WORK TO COMPLETE ->
Repeat only part of the entries. Start at the line that has "Screen dimensions: 644x285" and keep going through the last line, exactly as given.

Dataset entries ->
+ + +
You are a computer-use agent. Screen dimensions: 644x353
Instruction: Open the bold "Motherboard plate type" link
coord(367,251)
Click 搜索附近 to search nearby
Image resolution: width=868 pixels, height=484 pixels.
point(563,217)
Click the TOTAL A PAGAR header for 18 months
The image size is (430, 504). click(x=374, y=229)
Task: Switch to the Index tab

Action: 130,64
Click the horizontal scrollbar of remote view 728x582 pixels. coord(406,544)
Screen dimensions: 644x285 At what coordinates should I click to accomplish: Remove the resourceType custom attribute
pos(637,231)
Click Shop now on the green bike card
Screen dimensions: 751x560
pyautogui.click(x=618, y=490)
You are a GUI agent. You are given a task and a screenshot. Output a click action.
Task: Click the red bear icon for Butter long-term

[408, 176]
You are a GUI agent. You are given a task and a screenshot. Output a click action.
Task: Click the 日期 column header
+ + +
YOUR SOLUTION ->
Screen dimensions: 644x285 At what coordinates should I click to accomplish: Remove the resourceType custom attribute
pos(637,231)
Click Shop now on the green bike card
Screen dimensions: 751x560
pyautogui.click(x=618, y=490)
You are a GUI agent. You are given a task and a screenshot. Output a click action.
Task: Click the red bear icon for Butter long-term

[408, 176]
You are a GUI agent. You are given a task and a screenshot. Output a click action.
Task: Click the 日期 column header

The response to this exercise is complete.